February 16, 2005
If D had better support for RegEx's this would expedite a self-hosting compiler, no?  And that's the real test of a programming language.  You know you're getting somewhere when you are self-hosting.

-Craig


February 16, 2005
On Wed, 16 Feb 2005 21:33:55 +0200, Georg Wrede <georg.wrede@nospam.org> wrote:
> Kris wrote:
>> In article <cv0480$pid$1@digitaldaemon.com>, Charlie Patterson says...
>>> Sounds good!  But to simplify, why not just assume that a failure to match returns an empty set of "subStrings".
>
> Sometimes you might consider it a success even if no substrings
> are found.

I prefer to ask "can this function ever return false?".

I can only think of 1 time, a malformed regular expression. If the regexp is 'compiled' then the compiler can check that at compile time, and we dont need a 'false' return value.

If the regexp is formed at runtime and malformed then we should be throwing an exception.

So either way, no false return is required.

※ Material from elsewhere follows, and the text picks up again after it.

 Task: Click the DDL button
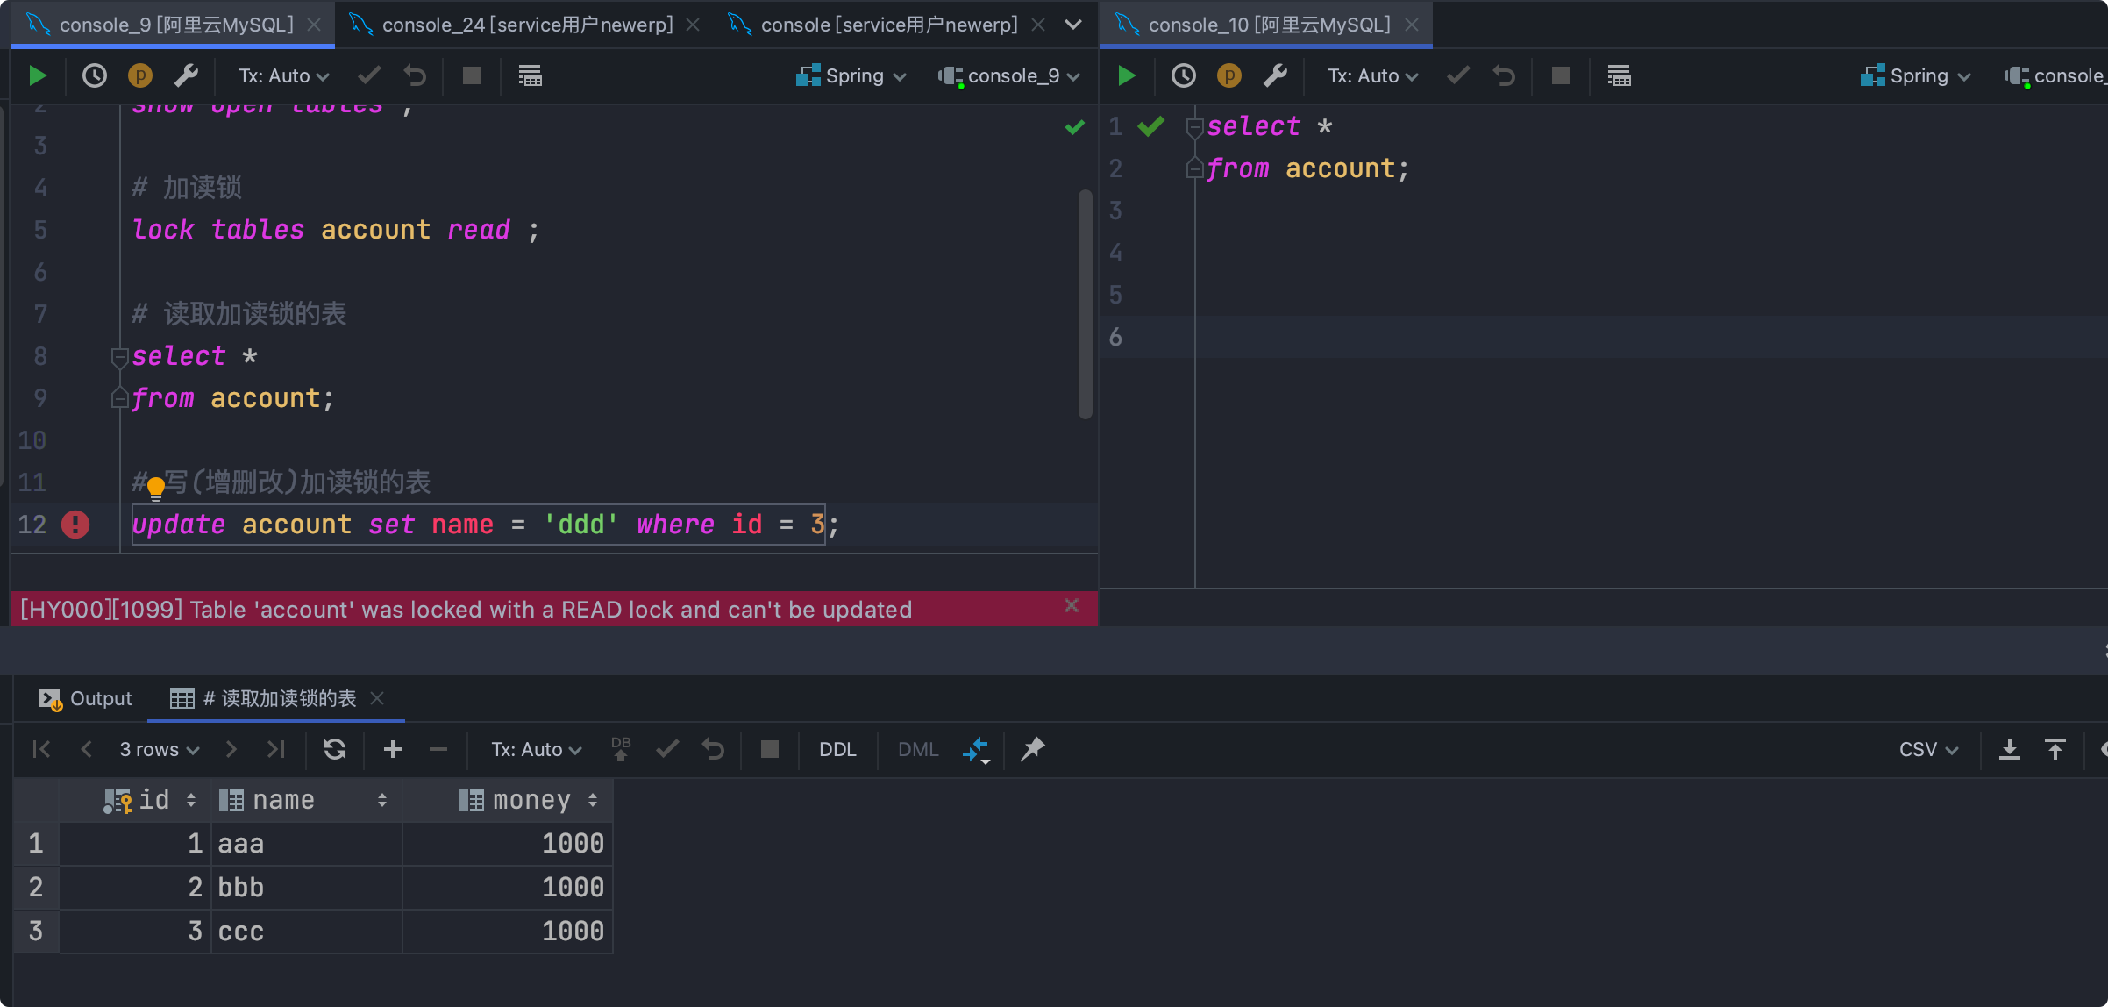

function char[][] (int char[] s, out int rest);


>>> This leaves the equivalent of
>>>
>>>   char[][] justAnotherRegex(in char[] s )
>>>
>>> and is instantiated thusly
>>>
>>>   theDollars = /lkajsdlkjaksdf/ (aDataLine);
>>>
>>> This is similar to Perl except I like your function-looking call.  The Perl way would have been
>>>
>>>   # note approximate Perl. it's been a while
>>>   theDollars = aDataline ~= /lkajsdkljaksdf/
>>>
>>> I find yours clever and easier to read.
>>  .. and encapsulated too  (assuming there's a RegExp class instance to contain the char[][], or struct of
>> char[]'s or whatever).
>
> There are actually two different situations for using a
> regexp. One is scanning, the other is search-and-replace.
>
> So, actually we need two signatures.
>
> function bit (in char[] s,
>                inout int pos,
>                out char[][] subStrings)
> {}
>
> function bit (in char[] stringIn,
>                inout int posStringIn,
>                out char[] stringOut,
>                inout int posStringOut,
>                out char[][] subStrings)
> {}

Can't we do search and replace with the original function eg.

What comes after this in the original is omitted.